WHAT YOU SHOULD DO
Please print word for word the material from the line containing "Task: Open the home page icon" through the line containing "Action: point(129,124)", including both. Omit the pictures from your answer.

DATA SECTION
—————

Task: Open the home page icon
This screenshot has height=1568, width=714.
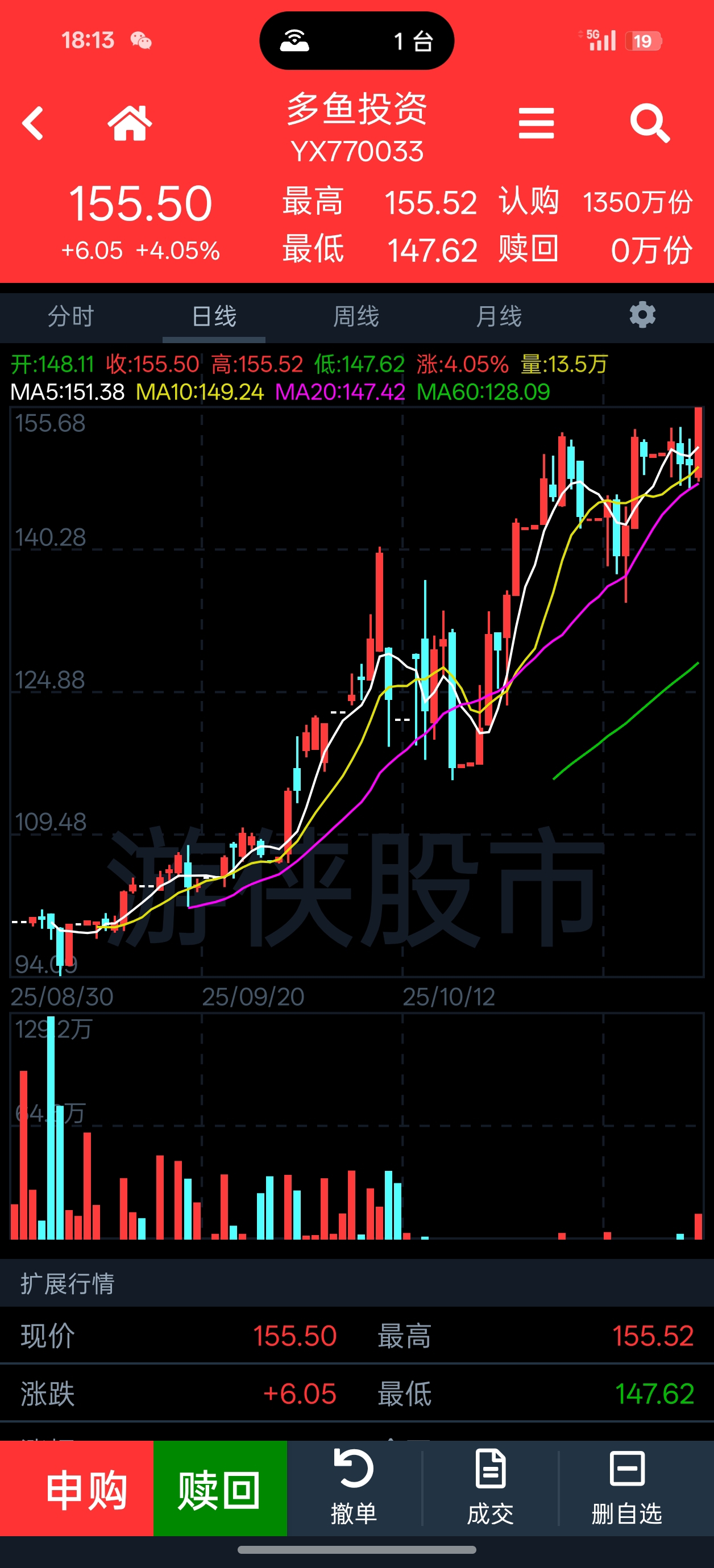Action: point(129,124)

—————

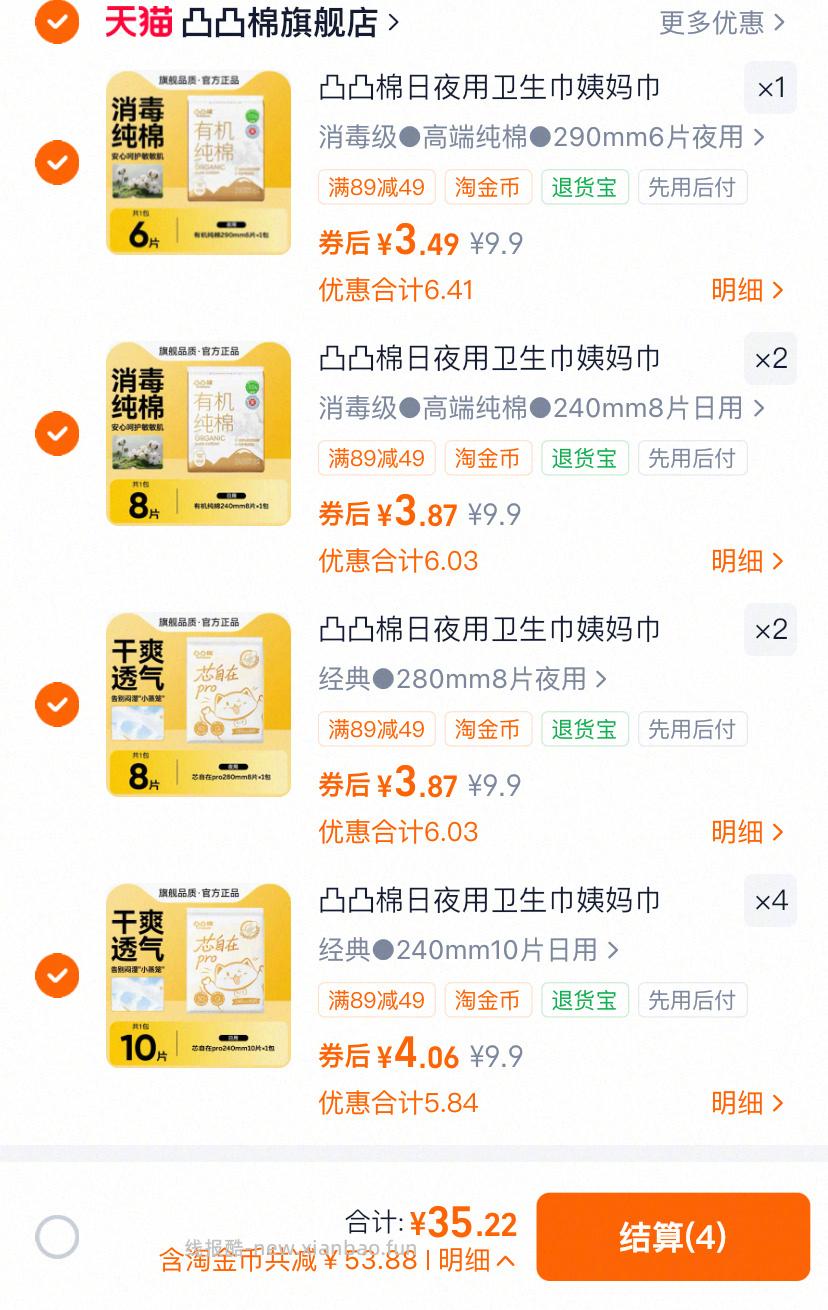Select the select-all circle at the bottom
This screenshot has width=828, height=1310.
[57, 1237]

—————

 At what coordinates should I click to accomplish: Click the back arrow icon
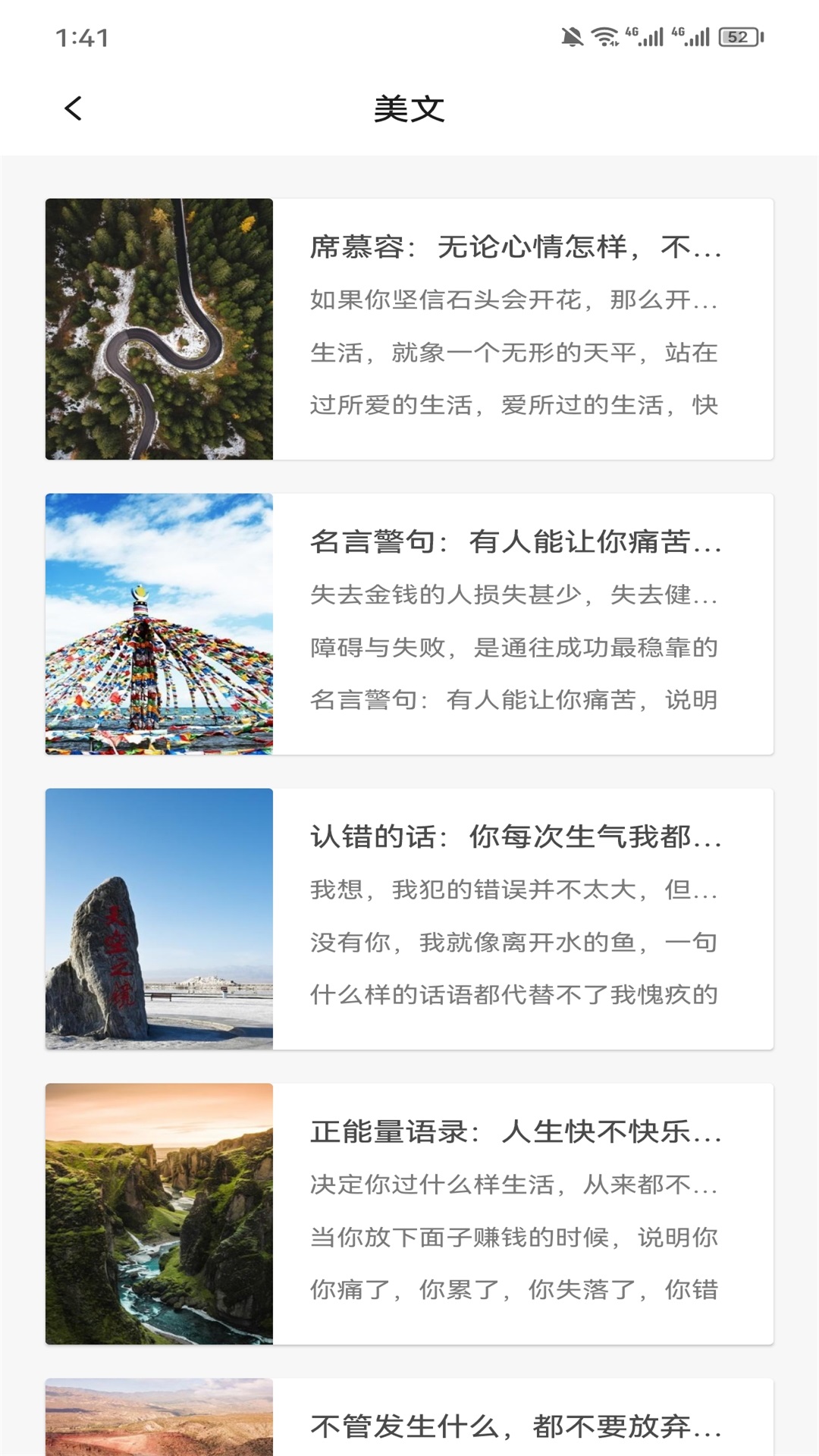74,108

—————

RESPONSE TO THE TASK
Task: Open the home page icon
This screenshot has height=1568, width=714.
Action: point(129,124)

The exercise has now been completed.